Top of EXERCISE INPUTS

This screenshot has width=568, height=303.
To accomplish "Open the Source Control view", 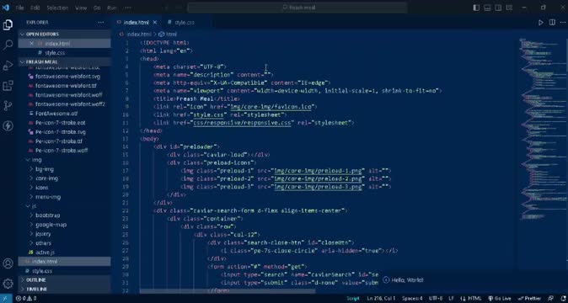I will [x=8, y=105].
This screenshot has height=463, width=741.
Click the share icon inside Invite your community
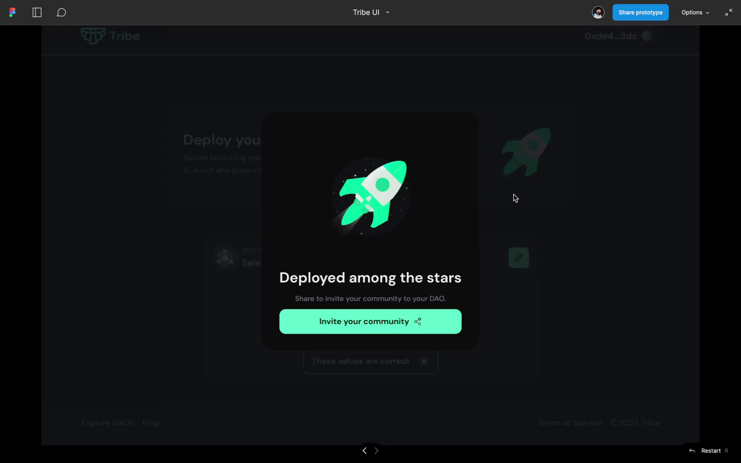click(417, 321)
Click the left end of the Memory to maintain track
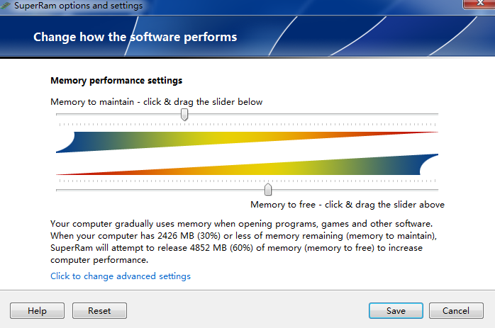Viewport: 495px width, 328px height. pos(58,114)
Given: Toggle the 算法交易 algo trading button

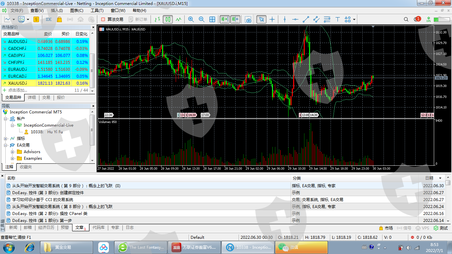Looking at the screenshot, I should (x=112, y=19).
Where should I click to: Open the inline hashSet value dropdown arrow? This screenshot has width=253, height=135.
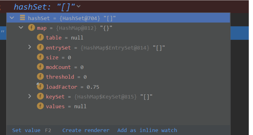[79, 6]
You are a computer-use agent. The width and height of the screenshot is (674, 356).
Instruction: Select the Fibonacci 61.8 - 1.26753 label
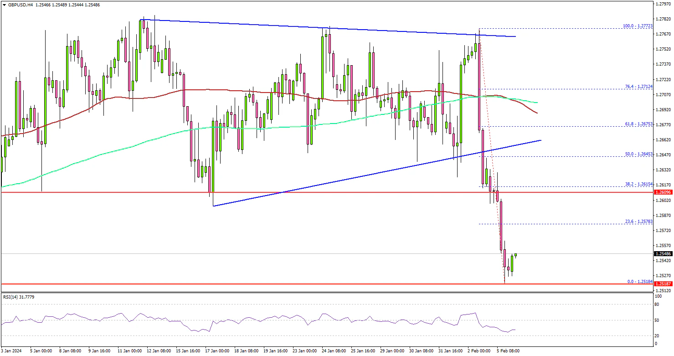[639, 124]
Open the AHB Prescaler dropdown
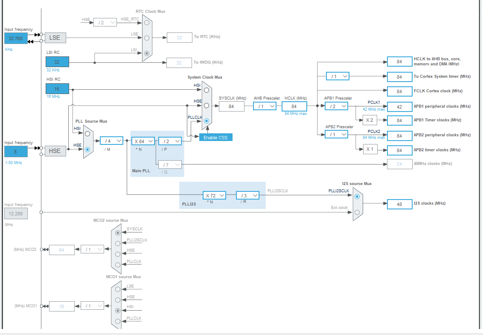483x335 pixels. (265, 106)
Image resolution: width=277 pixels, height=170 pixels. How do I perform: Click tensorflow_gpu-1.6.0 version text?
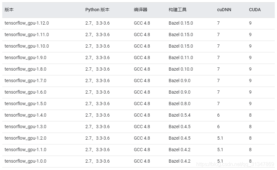click(x=26, y=92)
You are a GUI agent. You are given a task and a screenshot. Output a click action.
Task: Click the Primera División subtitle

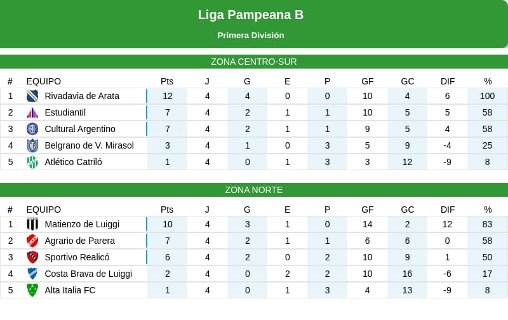tap(251, 36)
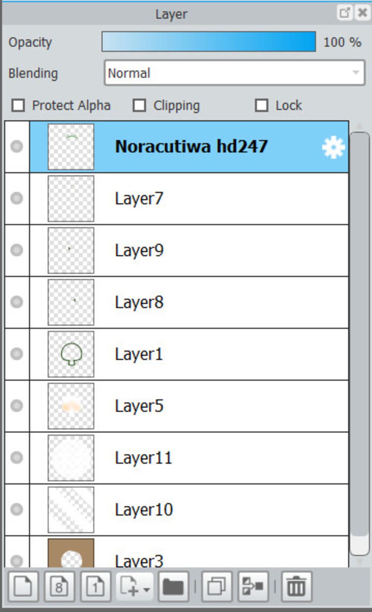The image size is (372, 612).
Task: Click the Opacity slider bar
Action: pyautogui.click(x=209, y=42)
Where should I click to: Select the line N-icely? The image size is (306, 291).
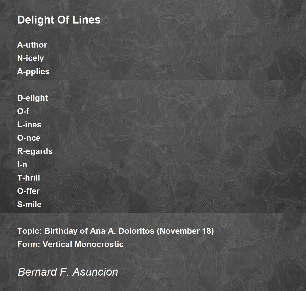click(x=31, y=58)
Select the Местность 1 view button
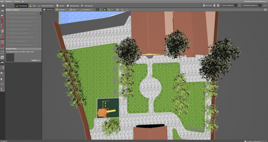268x142 pixels. coord(49,10)
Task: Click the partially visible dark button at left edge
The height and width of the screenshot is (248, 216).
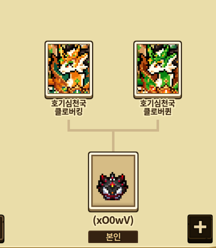Action: point(2,229)
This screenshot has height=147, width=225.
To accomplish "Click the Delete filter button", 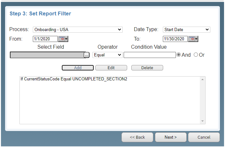I will (147, 68).
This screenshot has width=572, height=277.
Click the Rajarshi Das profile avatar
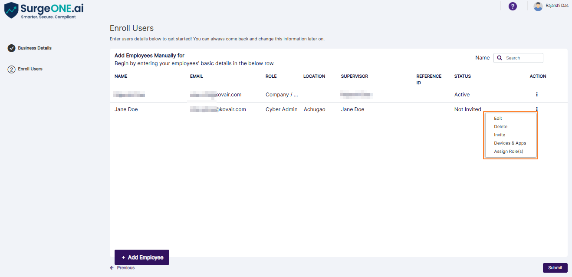pyautogui.click(x=538, y=6)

Bottom of EXERCISE INPUTS

→ WORK INSTRUCTIONS
Exact copy, pictures excluded: every line above from the one containing "Given: Toggle the 算法交易 algo trading button" to the one containing "This screenshot has height=147, width=225.", inclusive, and nothing more.

→ RESPONSE TO THIS TASK
Given: Toggle the 算法交易 algo trading button

Looking at the screenshot, I should (x=112, y=19).
Where should I click to: Open the inline hashSet value dropdown arrow? This screenshot has width=253, height=135.
[79, 6]
You are a computer-use agent. The width and height of the screenshot is (674, 356).
Instruction: Select the Fibonacci 61.8 - 1.26753 label
[639, 124]
Open the AHB Prescaler dropdown
483x335 pixels. (265, 106)
Image resolution: width=277 pixels, height=170 pixels. How do I perform: Click tensorflow_gpu-1.6.0 version text?
click(x=26, y=92)
You are a GUI agent. You are given a task and a screenshot. Output a click action.
Task: Click the Primera División subtitle

tap(251, 36)
The image size is (372, 612).
Task: Click the Opacity slider bar
Action: pyautogui.click(x=209, y=42)
Where should I click to: Select the line N-icely? The image size is (306, 291).
click(x=31, y=58)
Select the Местность 1 view button
268x142 pixels. coord(49,10)
Task: Click the partially visible dark button at left edge
The height and width of the screenshot is (248, 216).
Action: point(2,229)
This screenshot has height=147, width=225.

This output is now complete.